Like I said earlier, not long ago we decided to re-do our bedroom, and moved our bed into the game room. While we're still doing work on the floors, we continue to sleep in the game room, which was the original master bedroom of the house. Since we've been doing that, we've heard footsteps in the room at night, but there's been an even more interesting phenomena - during the tours, several people have gotten dizzy/nauseous when we entered the room. A few have even bailed on the tour in favor of waiting outside; I don't know what the difference is, but that never happened before we moved our bedroom there. A lot of people are picking up a weird vibe to that room now.
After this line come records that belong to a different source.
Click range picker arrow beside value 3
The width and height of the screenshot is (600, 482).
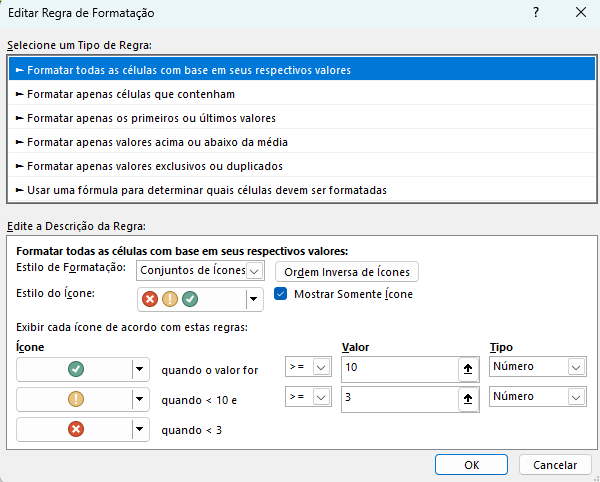(466, 398)
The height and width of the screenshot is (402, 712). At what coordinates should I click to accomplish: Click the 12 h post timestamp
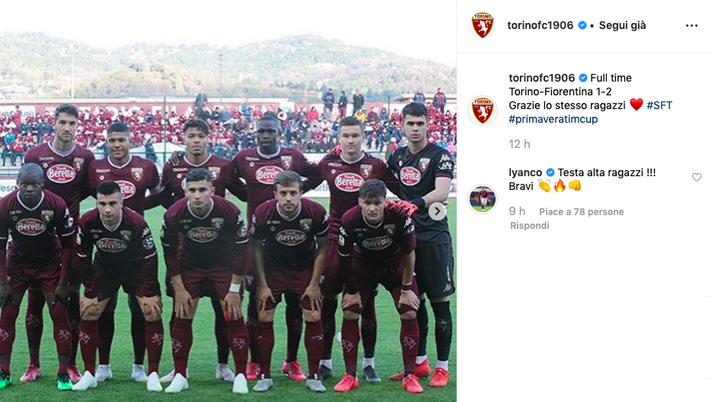click(x=519, y=144)

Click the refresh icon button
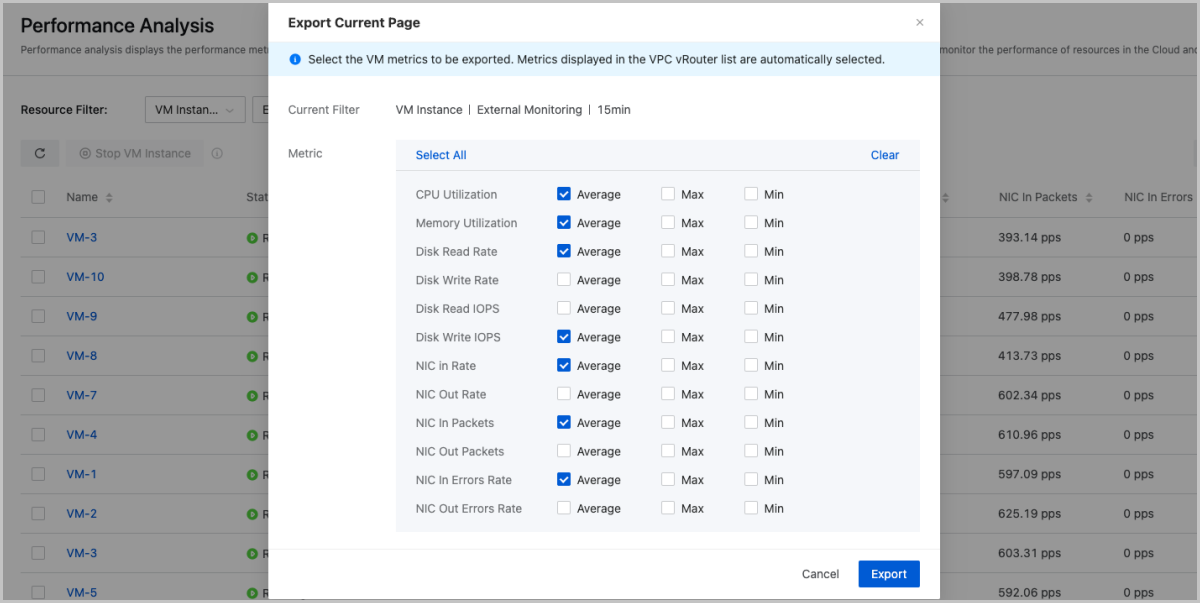(x=40, y=153)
I love first-hand stories about experiences at The Grove, but this one, however, is second-hand. If it wasn't so interesting, I probably wouldn't pass it on - but this story caught my attention. It comes from the restaurant days, and this photo is from that time period, courtesy of Patrick Hopkins. Who knows whether or not this story is supernatural, but I'll tell it just the way that it was told to me - I'll try to relay it exactly as I heard it: A couple stayed at the B&B of some friends this month, and they related the fact that they'd visited The Grove back in the days when it was a restaurant. Since it was in the middle of the day, no one was there - they just went in and had a seat in the empty dining room. Finally, a lady in a long, white dress entered the room to take their drink order. She left after getting it, and the couple said how strange the encounter was. Suddenly the dining room felt very, very strange, to the point that they were uncomfortable just being there. They looked at each other, stood up, and quickly exited. The couple never went back, and didn't even come take the tour when they were back in town. I would love to know more about that visit, though!


So now we can end August, and head into fall. Hopefully September will be cooler, and we'll get a little much-needed rain. Until we talk again, have a great month!